DIRECTIVE:
Copy out the following material line for line, without changing a single character.

== TASK DATA ==

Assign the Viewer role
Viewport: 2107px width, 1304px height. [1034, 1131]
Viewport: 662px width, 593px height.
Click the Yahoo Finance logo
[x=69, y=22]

===

COMPLETE RESPONSE:
Assign the Viewer role
Viewport: 2107px width, 1304px height. [1034, 1131]
Viewport: 662px width, 593px height.
Click the Yahoo Finance logo
[x=69, y=22]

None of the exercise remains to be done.